Think of the very first time you looked at cells under a table-top microscope. Here’s what you would have done in that experiment:
Step 1: Grow cells.
Step 2: Plate cells on to a glass/quartz slide.
Step 3: Insert the slide under a microscope and look.
The protocol for performing single-cell microscopy has a similar skeleton. However, things get detailed when you want to obtain single-cell resolution and ensure that your data is biologically relevant and reproducible.
Why single cells?
Over the last few decades, we have realized that no two cells are absolutely identical, even those that contain the same DNA. Individual cells that receive the same signal can respond differently. Such diversity in cellular response is widespread among all cell types and most biological processes. This is particularly true when performing cancer cell microscopy, where you may want to understand the heterogeneity in the cancer sample.
To completely understand how cells interact to form living tissue, organs and organisms, it is crucial to observe how individual cells behave.
This is where single-cell microscopy comes into play.
Using this approach, you can watch large numbers of individual cells in real-time and figure out how they communicate with each other and respond to environmental cues.
Here, I describe three aspects of the experimental setup and design in single-cell microscopy that you need to consider.
Although some experiments might involve static, one-time snapshots of single cells (see Figure 1); these provide an incomplete picture of the cellular processes. Cells are not mute spectators to the outside world! They are dynamic and continuously modulate their response through internal signaling pathways, so it is important to study their behavior over time. In other words, you would want to shoot a time-lapse movie of the cell to see how it responds in your experiment. And once the experiment is over, the movie can be saved and played back for in-depth analysis (see video below).
This time-lapse movie shows single E. coli cells dividing to form daughter cells. Total imaging duration is 59 min. (Data courtesy Weisshaar Lab, University of Wisconsin-Madison)

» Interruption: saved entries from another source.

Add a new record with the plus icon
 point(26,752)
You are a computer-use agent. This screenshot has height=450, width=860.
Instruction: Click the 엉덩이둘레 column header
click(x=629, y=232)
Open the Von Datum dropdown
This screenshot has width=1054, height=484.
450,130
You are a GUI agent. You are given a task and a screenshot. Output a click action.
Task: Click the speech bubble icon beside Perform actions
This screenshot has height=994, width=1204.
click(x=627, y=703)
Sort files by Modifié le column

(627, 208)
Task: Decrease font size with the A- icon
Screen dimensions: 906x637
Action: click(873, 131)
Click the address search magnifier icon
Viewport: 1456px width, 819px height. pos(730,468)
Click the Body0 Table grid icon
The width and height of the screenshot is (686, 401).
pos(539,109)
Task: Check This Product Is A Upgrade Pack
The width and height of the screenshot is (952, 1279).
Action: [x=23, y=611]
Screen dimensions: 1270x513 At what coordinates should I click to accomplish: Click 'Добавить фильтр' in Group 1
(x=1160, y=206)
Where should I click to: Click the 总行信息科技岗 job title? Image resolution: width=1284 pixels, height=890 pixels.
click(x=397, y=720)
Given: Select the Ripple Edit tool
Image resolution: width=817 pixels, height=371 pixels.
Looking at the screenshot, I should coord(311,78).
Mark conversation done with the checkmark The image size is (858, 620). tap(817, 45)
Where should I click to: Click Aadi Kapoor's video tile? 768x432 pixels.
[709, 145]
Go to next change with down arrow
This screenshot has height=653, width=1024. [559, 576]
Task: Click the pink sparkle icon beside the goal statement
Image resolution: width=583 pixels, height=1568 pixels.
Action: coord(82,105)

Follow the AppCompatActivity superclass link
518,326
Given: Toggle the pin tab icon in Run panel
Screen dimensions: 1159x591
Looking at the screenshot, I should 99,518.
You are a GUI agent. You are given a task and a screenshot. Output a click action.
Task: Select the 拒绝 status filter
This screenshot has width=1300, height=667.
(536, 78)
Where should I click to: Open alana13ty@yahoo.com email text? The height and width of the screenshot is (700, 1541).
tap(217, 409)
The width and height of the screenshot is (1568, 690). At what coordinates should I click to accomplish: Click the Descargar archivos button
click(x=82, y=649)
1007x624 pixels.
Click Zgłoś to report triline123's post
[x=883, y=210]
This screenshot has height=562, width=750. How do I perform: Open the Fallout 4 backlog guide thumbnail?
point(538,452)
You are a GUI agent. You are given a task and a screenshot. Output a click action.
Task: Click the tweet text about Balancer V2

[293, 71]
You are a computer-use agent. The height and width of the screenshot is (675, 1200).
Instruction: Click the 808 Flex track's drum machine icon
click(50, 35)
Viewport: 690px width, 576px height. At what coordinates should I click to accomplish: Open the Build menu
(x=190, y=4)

You will need to watch the same group of single cells over a period of time. To achieve this, you need to maintain a subset of cells in focus of the microscope objective. This is where commercially available temperature controllers and perfect focus systems come in use.
You can also automate instrument handling (shutters for light sources, camera acquisition sequences, filter wheels, and solution flow) and image analysis using open-source software packages such as Micro-Manager and Fiji. You don’t have to be a programming whiz-kid to do this – anyone with interest in writing small bits of code can learn the ropes, especially with the help available in online forums.
You need a flow chamber to house the cells during the experiment. This usually consists of an enclosed volume with the top or bottom surface made of a microscope glass coverslip, and equipped with inlet and outlet ports through which you can flow growth medium to keep cells happy. The chamber rests on or under the microscope objective (for inverted or upright microscopes, respectively) placing the cells within viewing distance. It is common to maintain the chamber and, therefore, the cells, at a constant temperature using heating cables.
Nowadays, microfluidic chambers have become quite popular for trapping single cells. These have orders-of-magnitude smaller volumes than macroscopic chambers and enable lower consumption of resources per experiment.
Are the cells alive?
Depending on the experimental design, you may or may not want the cells to be alive and ‘happy’. If you want to do live cell imaging, then you need to ensure that you are supplying enough nutrients (oxygen, carbon source, amino acids, nucleotides) and growth medium at the right pH, temperature, and osmolarity. Constant flow of growth medium and temperature control of the flow chamber can help you achieve this.
If you are studying fixed cells, be aware that the fixation process itself can cause major artifacts in the observations. For example, protein localization can be affected a great deal!
Cellular adhesion to the glass surface is likely to affect growth rate. However, this might be within tolerable limits for the experiment. However, it is a good idea to check that the slide coating agent (e.g. poly-Lysine for bacteria, Concanavalin A for yeast) does not cause artifacts in the setup.
Finally, if you are imaging fluorescent reporter molecules using a high-power laser, check for laser-induced cell damage. Certain imaging methods require use of high laser powers (>1 kW.cm-2), which can cause irreversible damage to the cell within a few imaging cycles. Specifically, check cell viability and growth rate; and compare it with behavior of cells growing in culture tubes.
Watching single cells in real time is a powerful approach to understanding cellular function. It bridges the gap between research and those amazingly fabulous images that you see on science TV, and is also a great way to spend your workday!